I started learning more about progressive Christianity and reading books by other progressive authors like Marcus Borg and Karen Armstrong. When the New Atheists argue that all religion is delusional and dangerous and that moderates enable fundamentalists, I tend to find myself agreeing with the progressive Christian authors more. Even though I had already started calling myself an atheist, I found that the progressive Christians' arguments in defense of religion as a concept made more sense to me than the New Atheists' arguments against it even if I no longer actually believed in religion. I also think most progressive Christian authors are more historically accurate about the history of Christianity and biblical scholarship than the New Atheists are. I can also find inspiration in Spong's concept of God as the Ground of All Being but sometimes it depends on the day of the week it seems like. I then started thinking that even if there is no God, it wouldn't hurt to pray to God, but I feel hypocritical because logically it makes no sense to me, yet emotionally it makes sense.

 

Our member Minsocal often points out how inextricably tied logic and emotions are to one another. I would say that if prayer works for you as a practice, if it emotionally makes sense, then it also has logical justification. Even if you cannot provide a clear-cut rational for it.

 

But really I think it is important to heed logic, but not let it dominate. What is the rationale for waking up in the morning? For living? For being? Does being make logical sense? The Vulcans on Star Trek always crack me up because if people's lives were truly dedicated to nothing but logic, they'd never get out of bed in the morning.

 

Ultimately I don't think there is any 'rationale' behind the universe or existence.
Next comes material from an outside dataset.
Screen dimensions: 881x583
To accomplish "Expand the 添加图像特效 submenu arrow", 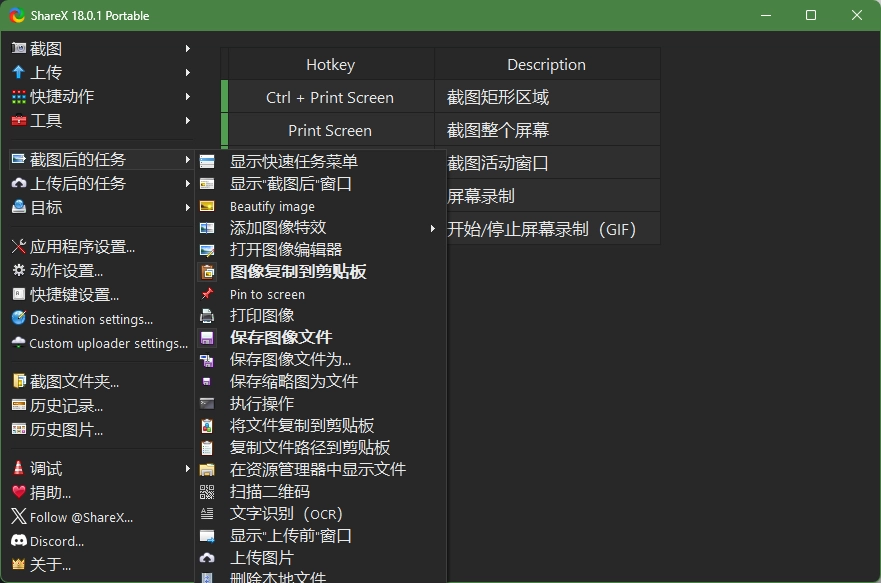I will pyautogui.click(x=433, y=228).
That is not to say that there is no logic, but that any attempt to get 'behind' the universe in the first place is ultimately an ontological mistake. It is the same problem that caused Steven Hawking to ask, what is it that breathed fire into the equations [laws of the universe]?

 

As a Chinese verse says, If you want to know where the flowers come from, not even the god of spring knows.

 

As I said, philosophically I do not approach God as an objectified deity. Therefore, as Spong says, I might look to God as the 'ground of being', 'the One', or something to that effect. But really that is just an abstraction, even if it points to truth. Where is the concrete reality behind the abstraction? Perhaps prayer, contemplative prayer, places this abstract truth squarely in the daily practice of life. I see prayer as connection, union - touching the 'ground' of our being.

 

Alan Watts said, "Of course, you might say that nature or the whole universe [he refers here to metaphysical notions about the 'whole universe'] is nothing but a big abstraction...I think that our difficulty is...Our comments on life are insufficiently balanced by the clear sensation that what we are talking about is ourselves, and ourselves in a sense far more basic and real than" philosophical abstractions (Cloud-Hidden, Whereabouts Unknown 9,10).

 

Yet still I often do pray to God as though 'he' were a being out there. Some times part of me believes it. And that is fine, I let that part of me believe it. I have faith that if I let that part of me flow naturally, nothing will come crashing down. I'm not going to become a fundamentalist again. The part of me that believes and prays is expressing a truth on a different level, a truth about myself, an expression of myself. For me to ignore that and pretend it's not there would be itself a lie. Just pay attention, be mindful, pray.